▶ **What needs to be done**
Every line with "account" in it should be copied from the data.

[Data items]
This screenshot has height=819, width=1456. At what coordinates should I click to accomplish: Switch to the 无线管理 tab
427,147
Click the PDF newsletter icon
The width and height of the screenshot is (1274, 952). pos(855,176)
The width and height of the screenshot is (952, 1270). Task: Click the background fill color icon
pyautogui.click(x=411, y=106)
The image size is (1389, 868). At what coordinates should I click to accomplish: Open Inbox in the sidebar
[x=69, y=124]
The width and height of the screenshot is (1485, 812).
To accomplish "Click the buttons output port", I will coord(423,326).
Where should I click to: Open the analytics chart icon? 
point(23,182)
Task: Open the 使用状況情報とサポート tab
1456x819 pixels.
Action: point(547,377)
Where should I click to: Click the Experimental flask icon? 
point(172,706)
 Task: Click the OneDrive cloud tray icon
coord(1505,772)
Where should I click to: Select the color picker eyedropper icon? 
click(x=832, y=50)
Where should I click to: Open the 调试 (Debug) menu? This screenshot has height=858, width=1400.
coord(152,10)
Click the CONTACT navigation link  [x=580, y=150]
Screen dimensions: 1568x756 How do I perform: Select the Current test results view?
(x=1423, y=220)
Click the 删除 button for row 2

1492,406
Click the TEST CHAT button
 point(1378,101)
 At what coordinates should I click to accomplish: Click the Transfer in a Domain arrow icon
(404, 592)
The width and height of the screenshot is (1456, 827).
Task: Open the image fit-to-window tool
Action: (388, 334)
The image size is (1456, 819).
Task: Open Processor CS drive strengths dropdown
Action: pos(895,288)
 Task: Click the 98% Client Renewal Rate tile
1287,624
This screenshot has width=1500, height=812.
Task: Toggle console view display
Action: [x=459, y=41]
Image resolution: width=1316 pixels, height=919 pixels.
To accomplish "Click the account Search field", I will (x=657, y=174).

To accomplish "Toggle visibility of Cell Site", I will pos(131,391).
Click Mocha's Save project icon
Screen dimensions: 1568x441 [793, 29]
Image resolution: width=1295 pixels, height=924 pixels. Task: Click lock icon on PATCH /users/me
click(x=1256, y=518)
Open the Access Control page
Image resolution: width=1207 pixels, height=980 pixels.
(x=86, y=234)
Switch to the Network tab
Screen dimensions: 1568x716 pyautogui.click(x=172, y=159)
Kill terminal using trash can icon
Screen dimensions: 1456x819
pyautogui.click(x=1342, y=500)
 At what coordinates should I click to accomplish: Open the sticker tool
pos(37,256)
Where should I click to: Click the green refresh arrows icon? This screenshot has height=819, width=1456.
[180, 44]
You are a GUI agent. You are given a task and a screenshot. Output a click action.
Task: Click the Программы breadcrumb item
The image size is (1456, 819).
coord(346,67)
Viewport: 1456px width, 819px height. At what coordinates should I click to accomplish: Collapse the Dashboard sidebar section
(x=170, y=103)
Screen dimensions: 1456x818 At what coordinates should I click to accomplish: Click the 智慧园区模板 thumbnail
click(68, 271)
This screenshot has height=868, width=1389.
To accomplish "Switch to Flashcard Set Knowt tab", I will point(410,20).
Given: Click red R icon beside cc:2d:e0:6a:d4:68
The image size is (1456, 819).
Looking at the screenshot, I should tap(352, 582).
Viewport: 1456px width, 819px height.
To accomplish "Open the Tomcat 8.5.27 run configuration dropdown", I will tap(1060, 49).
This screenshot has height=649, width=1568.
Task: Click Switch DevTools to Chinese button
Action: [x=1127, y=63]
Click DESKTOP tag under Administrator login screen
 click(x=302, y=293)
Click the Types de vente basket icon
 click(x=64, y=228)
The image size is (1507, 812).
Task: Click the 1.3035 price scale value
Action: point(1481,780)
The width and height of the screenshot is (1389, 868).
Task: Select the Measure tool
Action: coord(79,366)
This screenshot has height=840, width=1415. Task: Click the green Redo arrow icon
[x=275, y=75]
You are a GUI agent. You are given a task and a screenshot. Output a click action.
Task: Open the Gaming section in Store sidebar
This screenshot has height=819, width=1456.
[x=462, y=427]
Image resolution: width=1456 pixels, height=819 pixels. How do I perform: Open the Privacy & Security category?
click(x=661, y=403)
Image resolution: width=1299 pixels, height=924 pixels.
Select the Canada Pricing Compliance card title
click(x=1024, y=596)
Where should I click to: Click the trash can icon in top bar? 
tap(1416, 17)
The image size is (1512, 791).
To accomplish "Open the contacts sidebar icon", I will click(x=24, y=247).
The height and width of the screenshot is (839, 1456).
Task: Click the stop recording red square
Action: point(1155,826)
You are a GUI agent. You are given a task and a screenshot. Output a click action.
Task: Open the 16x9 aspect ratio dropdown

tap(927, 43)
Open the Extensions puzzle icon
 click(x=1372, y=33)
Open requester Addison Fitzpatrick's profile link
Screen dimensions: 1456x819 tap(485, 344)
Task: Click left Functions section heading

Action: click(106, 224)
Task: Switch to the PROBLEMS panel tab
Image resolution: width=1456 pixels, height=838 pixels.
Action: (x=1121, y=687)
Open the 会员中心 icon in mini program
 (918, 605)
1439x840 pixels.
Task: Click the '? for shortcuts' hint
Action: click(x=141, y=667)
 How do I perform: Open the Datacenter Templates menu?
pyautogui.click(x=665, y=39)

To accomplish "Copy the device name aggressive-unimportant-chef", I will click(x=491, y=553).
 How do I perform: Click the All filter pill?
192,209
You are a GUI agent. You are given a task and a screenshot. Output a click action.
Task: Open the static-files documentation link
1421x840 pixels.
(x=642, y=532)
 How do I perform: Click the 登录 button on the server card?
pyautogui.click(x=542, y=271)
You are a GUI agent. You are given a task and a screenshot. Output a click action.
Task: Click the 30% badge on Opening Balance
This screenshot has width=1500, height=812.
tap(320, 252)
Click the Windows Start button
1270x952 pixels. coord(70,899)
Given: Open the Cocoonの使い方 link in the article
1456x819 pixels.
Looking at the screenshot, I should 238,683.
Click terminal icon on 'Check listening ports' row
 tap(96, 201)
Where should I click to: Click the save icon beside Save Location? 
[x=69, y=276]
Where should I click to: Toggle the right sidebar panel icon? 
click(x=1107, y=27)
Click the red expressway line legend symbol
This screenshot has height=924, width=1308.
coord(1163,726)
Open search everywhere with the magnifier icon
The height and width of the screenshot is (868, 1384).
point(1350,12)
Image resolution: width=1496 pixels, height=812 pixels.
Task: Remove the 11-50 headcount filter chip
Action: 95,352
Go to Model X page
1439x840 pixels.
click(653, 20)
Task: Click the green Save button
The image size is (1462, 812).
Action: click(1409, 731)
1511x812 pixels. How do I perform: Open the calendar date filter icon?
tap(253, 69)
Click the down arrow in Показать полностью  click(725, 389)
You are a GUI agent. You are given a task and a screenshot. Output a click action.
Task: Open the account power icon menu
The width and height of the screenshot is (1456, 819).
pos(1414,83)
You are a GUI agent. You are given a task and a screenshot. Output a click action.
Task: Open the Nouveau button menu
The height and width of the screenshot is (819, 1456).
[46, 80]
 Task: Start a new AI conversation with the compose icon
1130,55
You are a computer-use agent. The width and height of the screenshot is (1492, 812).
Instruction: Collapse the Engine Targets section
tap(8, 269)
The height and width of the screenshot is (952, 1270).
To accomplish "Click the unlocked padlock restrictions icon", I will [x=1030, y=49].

▶ **Result**
To accomplish "Click the account Search field", I will (x=657, y=174).
Task: Open the account power icon menu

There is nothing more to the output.